>> start Text excerpt

Had Rome been merely the metropolis of the Christian world, from which emanated the laws and the decrees which were to regulate the religious concerns of mankind, this classical and Epicurean character of the court would have been of less importance; but it was likewise the centre of confluence to the whole Christian world. Ecclesiastics, or those destined for the ecclesiastical profession, and even religious men of all classes, undertook pilgrimages to Rome from all parts of Europe. To such persons, only accustomed to the rude and coarse habits which then generally prevailed in the northern nations—to men perhaps trained in the severest monastic rules, who had been taught to consider the austerest asceticism as the essence, the perfection of Christianity — what must have been their impressions on entering this splendid and festive city-on beholding the Father of the Faithful in the midst of his sumptuous entertainments, amid all the luxuries of modern art, with heathen idols in his chambers, and heathen poets superseding the study of St. Augustine and St. Bernard ? 5 No doubt much relaxation of morals prevailed in this gay and intellectual court-circle, though Leo at least respected outward decency: yet it must be remembered how thoroughly the whole city had been vitiated by Alexander VI.; and since the days of Cornelia, the mother of the Gracchi, the atmosphere of Rome had not been too favourable to matronly virtue. No doubt much freedom of opinion was permitted among the scholars of the day. The philosophy as well as the art of Greece had revived in all its captivating influence; but its attempts to harmonize with Christianity did not meet with equal success.

>> end Text excerpt

• _Exercise 1_: Summarize the passage on papal Rome in two sentences.
• _Exercise 2_: List every individual person the passage on papal Rome mentions by name.
• _Exercise 3_: Carry on the passage on papal Rome from its final sentence.
The data are unrelated to the passage on papal Rome.

>> start Material supplied

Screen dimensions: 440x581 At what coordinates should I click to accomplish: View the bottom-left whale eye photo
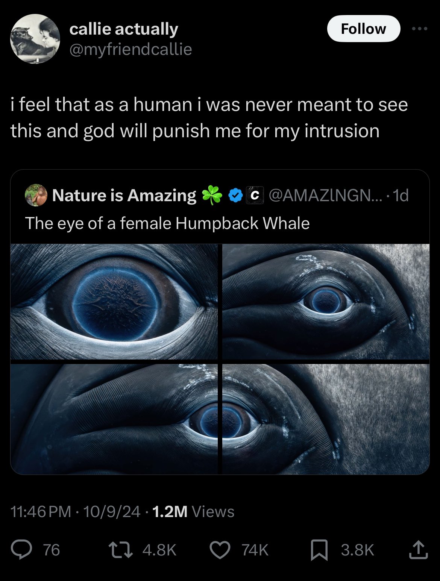click(x=114, y=419)
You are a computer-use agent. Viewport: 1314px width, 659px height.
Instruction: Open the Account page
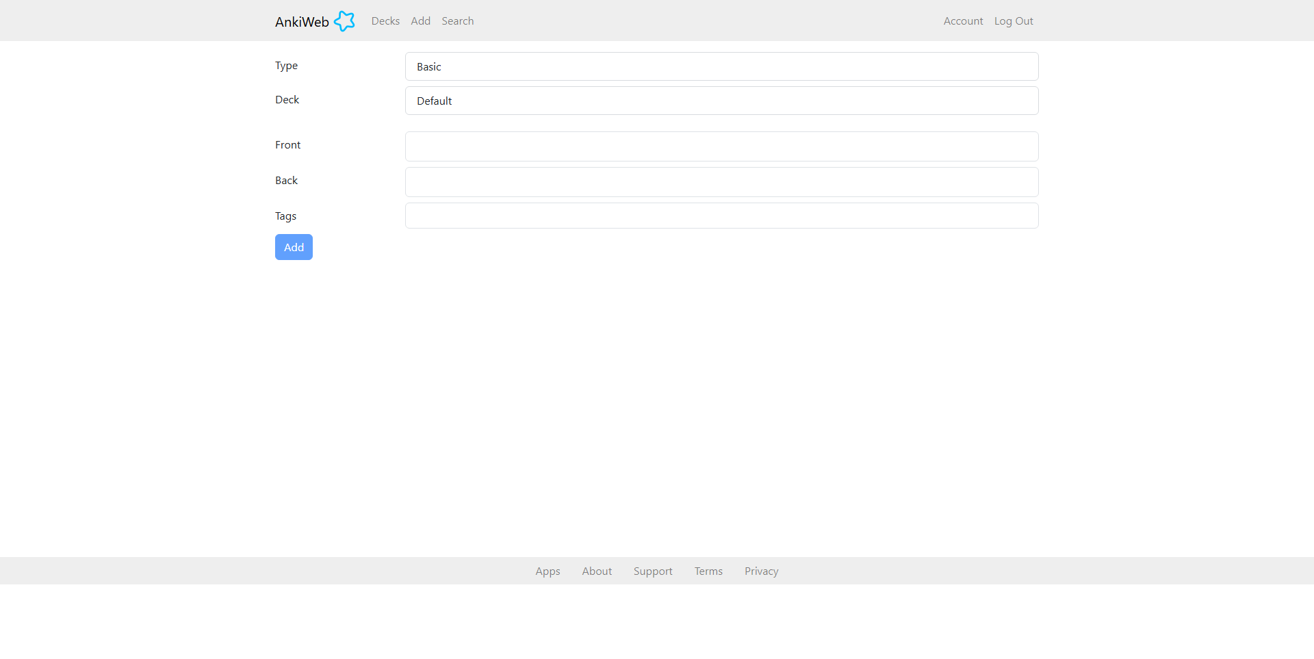963,21
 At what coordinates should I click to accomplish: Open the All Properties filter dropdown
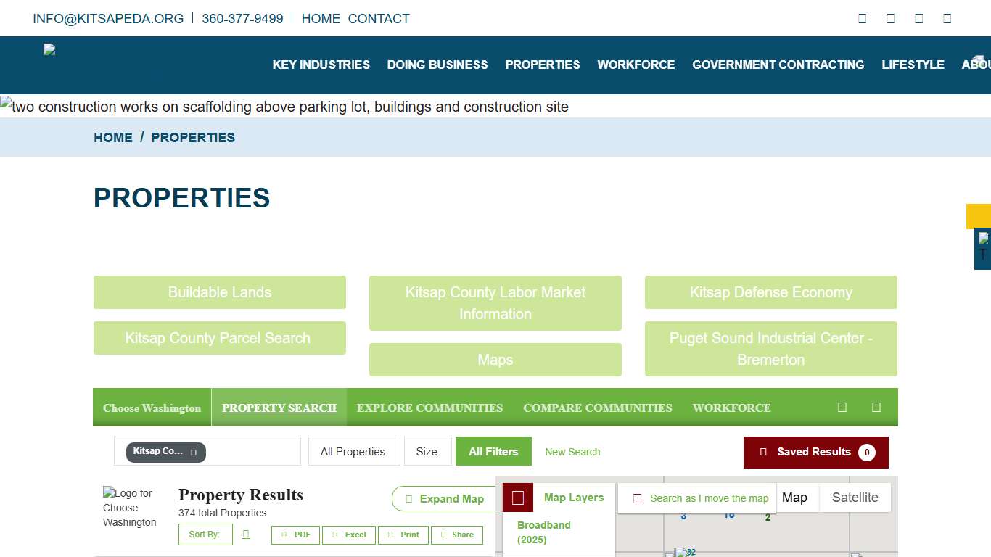(354, 451)
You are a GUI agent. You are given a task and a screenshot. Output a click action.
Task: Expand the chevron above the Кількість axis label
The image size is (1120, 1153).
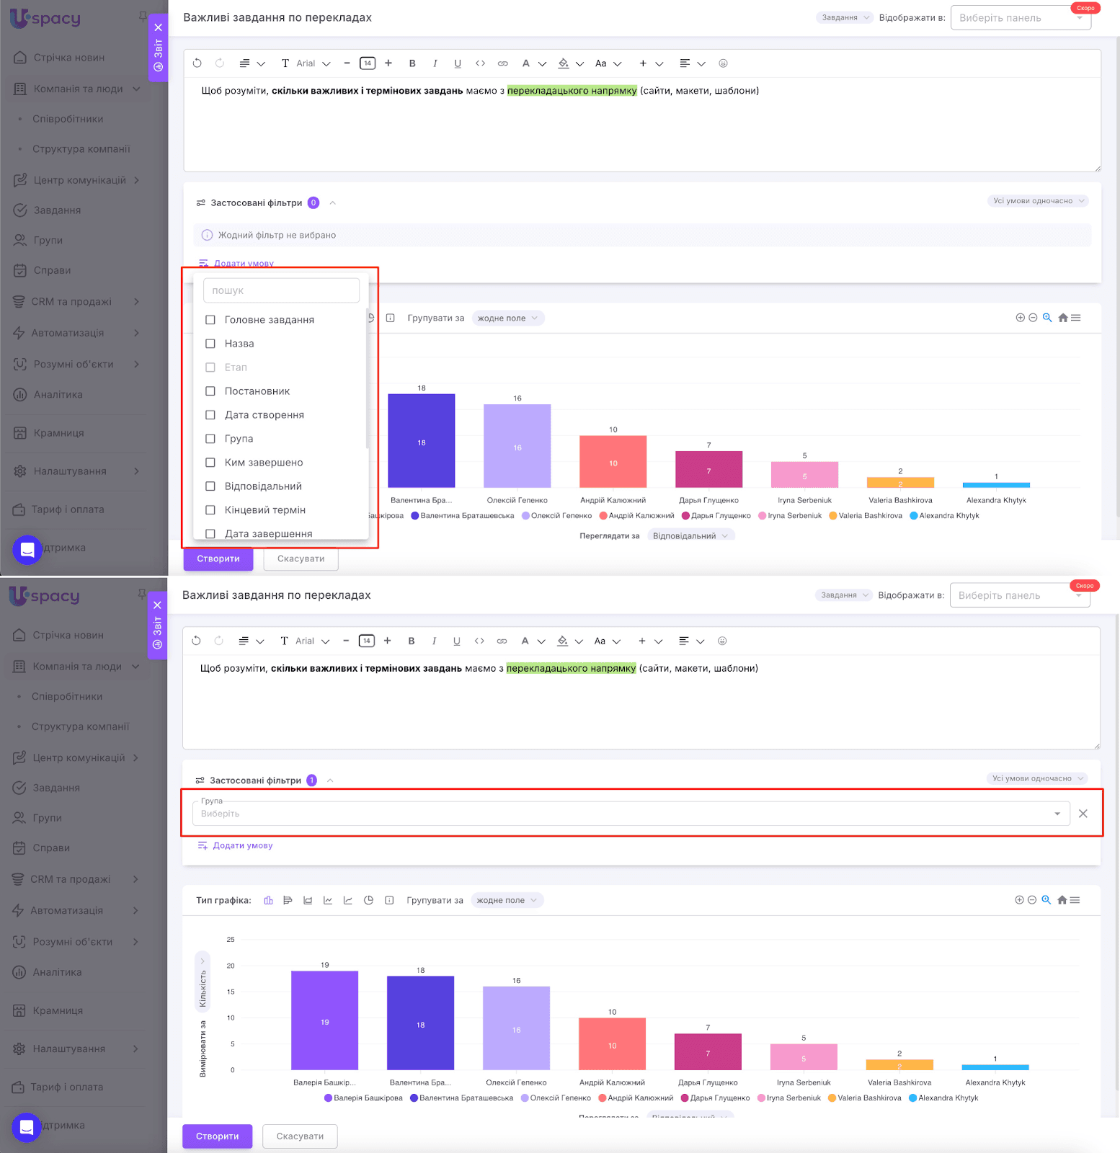coord(203,961)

>> end Material supplied

• _Exercise response 1_: Rome was both the source of the laws governing religious matters and a gathering place for pilgrims from all parts of Europe, including ecclesiastics and men trained in strict monastic rules, who would have found a splendid and festive city and a pope surrounded by luxury, modern art, heathen idols and heathen poets. The passage grants that morals were much relaxed and opinion largely free in this court-circle, though Leo respected outward decency and the city had already been corrupted by Alexander VI, and it states that the revived philosophy of Greece did not meet with equal success in its attempts to harmonize with Christianity.

• _Exercise response 2_: Leo, Alexander VI, Cornelia, St. Augustine, St. Bernard

• _Exercise response 3_:
• Ranke does not seem to be acquainted with the poem of Ludovisi, the Triomphi di Carlo Magno--to which, on the authority of Daru, he ascribes a passage of pure materialism. The passage is genuine; and indeed the general tone of Ludovisi's poem is strange enough ; but if Ranke had read it to the end (a severe trial, we must admit, even to German perseverance), he would have found a most orthodox conclusion-a fervent address to the Virgin! This is another remarkable illustration of the conflict between the spirit of antiquity with the Christianity of the day.
The priesthood itself had imbibed irreligious or sceptical opinions.
How astonished was the youthful Luther when he visited Italy! At the moment, at the instant that the offering of the mass was finished, the priests uttered words of blasphemy, which denied its value. It was the tone of good society to question the evidences of Christianity. No one passed (says P. Ant. Bandino) for an accomplished man who did not entertain erroneous opinions about Christianity. At the court, the ordinances of the Catholic Church and passages of Holy Writ were spoken of only in a jesting manner—the mysteries of the faith were despised.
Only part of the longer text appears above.